En su autobiografía Commando (Malpaso Ediciones, 2014), el guitarrista Johnny Ramone (nacido John Cummings) recuerda que en esos días empezaron a tocar mucho en Latinoamérica. "Era fantástico, convocábamos mayores multitudes allí que en ninguna otra parte". Dice que llamó a su esposa para decirle "¡Es increíble, aquí somos como los Beatles!", aunque luego tenía que esconderse porque los fans casi lo destazaban.

El grupo se fue diezmando por muerte o deserción, pero retornó con diversas encarnaciones. Hoy se ven playeras en adolescentes que los siguen con veneración y otros que no saben de qué se trata, haciendo eco de las palabras del guitarrista fallecido en 2004: "Tal vez todos empiecen a quererte después de muerto".
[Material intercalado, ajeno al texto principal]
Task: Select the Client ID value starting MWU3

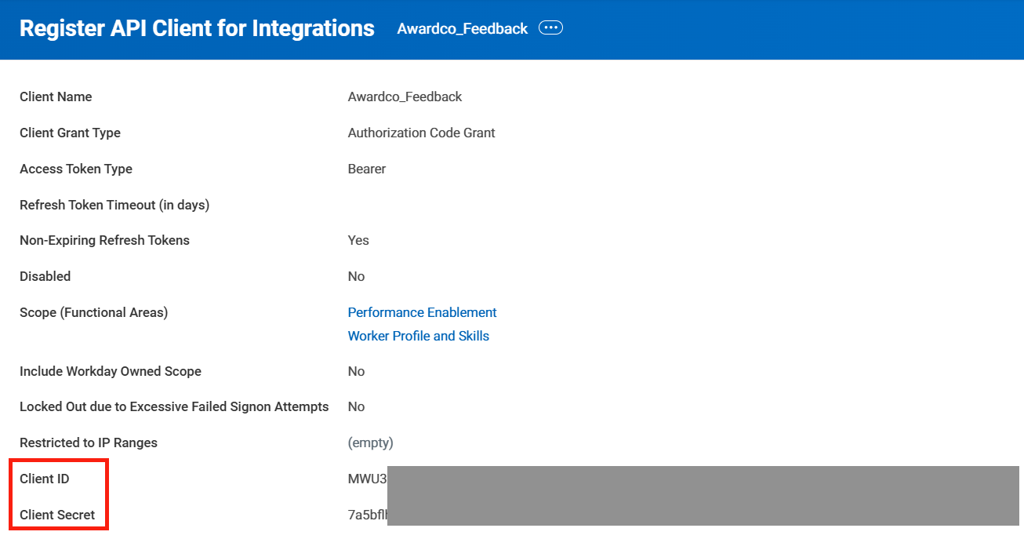Action: tap(367, 479)
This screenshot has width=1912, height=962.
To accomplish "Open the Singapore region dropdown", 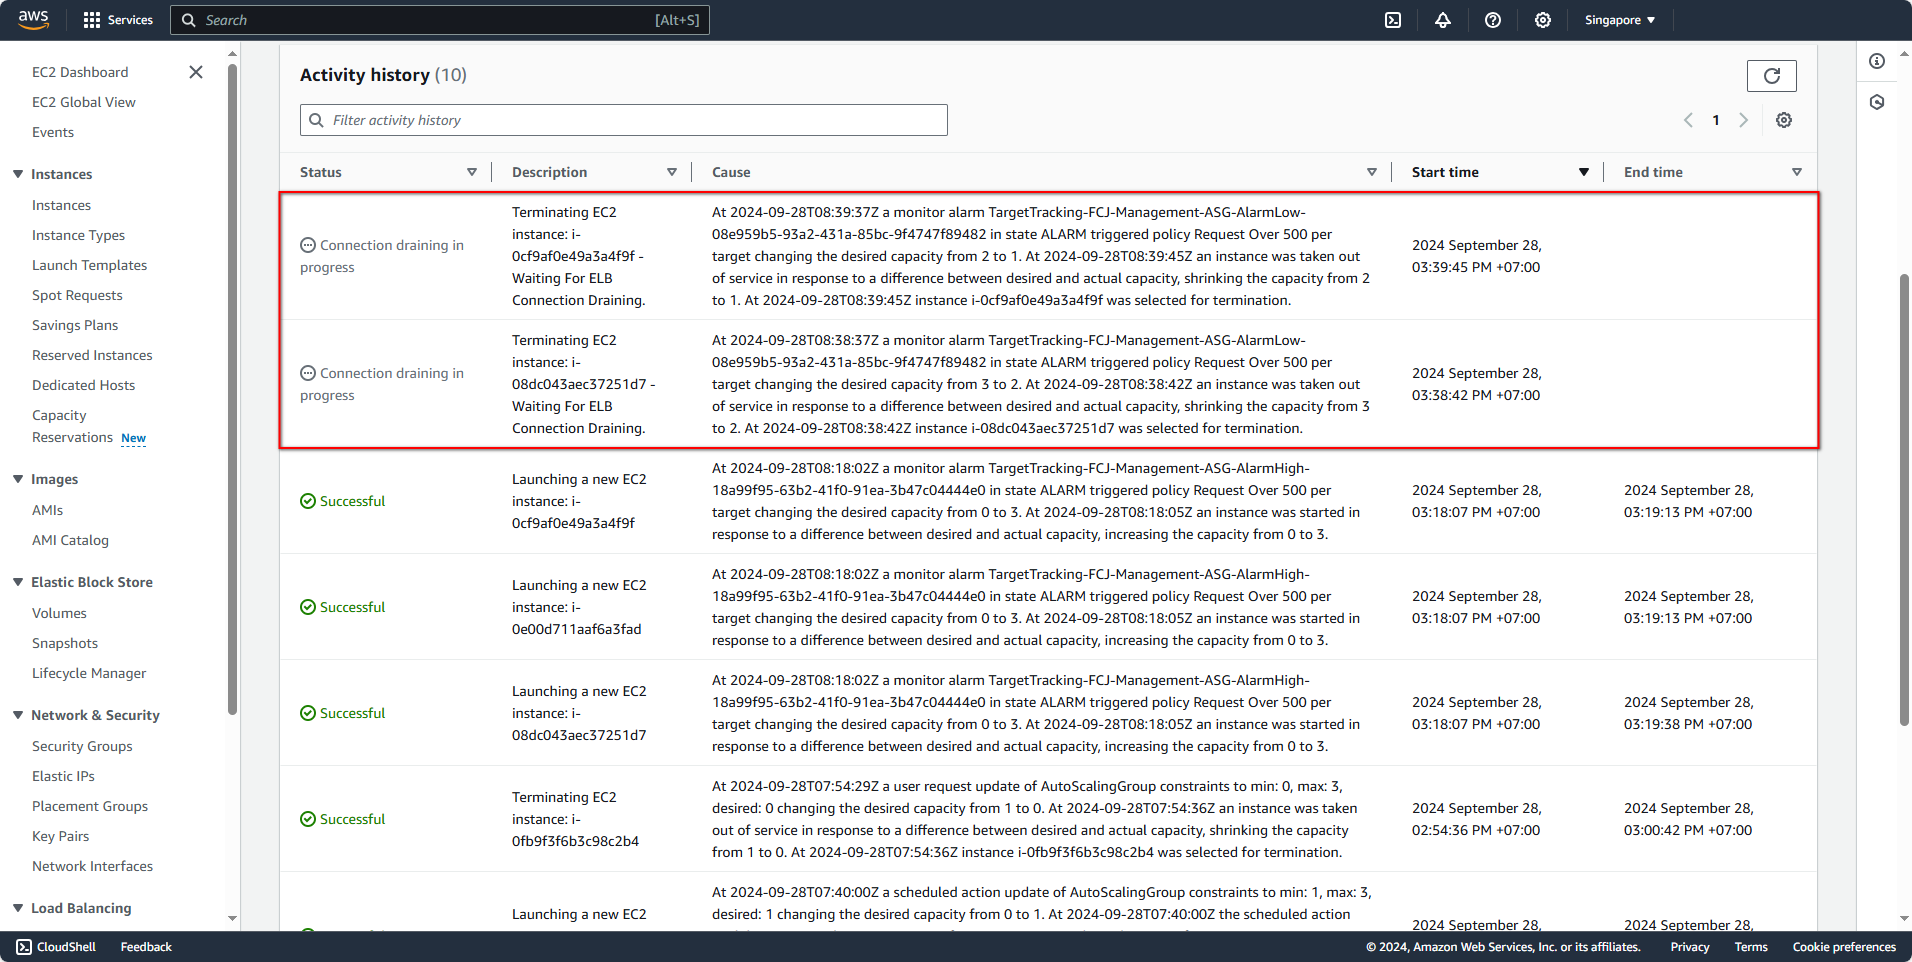I will (1619, 20).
Las canciones del grupo, considera Johnny, eran "rock puro. Como venían del espacio puro del rock, tenían que ser simples, estábamos forzados a que lo fueran debido a nuestras limitadas aptitudes musicales". ¿Pero quién quiere virtuosos cuando la adrenalina se apellida Ramone?

La del guitarrista es como una historia de Cenicienta: gamberro, aspirante a militar y obrero, se volvió uno de los reyes del punk. Su vida, contada de manera directa en Commando, va de su niñez a sus últimos días —aquejado por un cáncer de próstata fulminante—, pasando por sus experiencias como héroe de la clase trabajadora, sus altibajos en la música, su experiencia en las drogas y su fidelidad a un estilo. "Nunca compuse nada parecido a una canción de éxito solo por tener un éxito si no encajaba en nuestro estilo", afirma.

El libro es tan divertido como ejemplar para quien quiera formar una banda en serio, delirante como sus conciertos, conmovedor cuando habla de su enfermedad e ilustrativo en cuanto a la necesidad de ser originales. "Fui afortunado —reflexiona Johnny Ramone en las últimas páginas de Commando—. Cuando leas este libro es posible que ya no esté, pero he tenido una vida, independientemente de cómo se haya torcido ahora. Creo que cuando me quedé sin trabajo en 1974 estaba Dios cuidándome: al poco me metí en una banda y tuve éxito. He sido muy afortunado en la vida y todo lo que tengo se lo debo a mi público".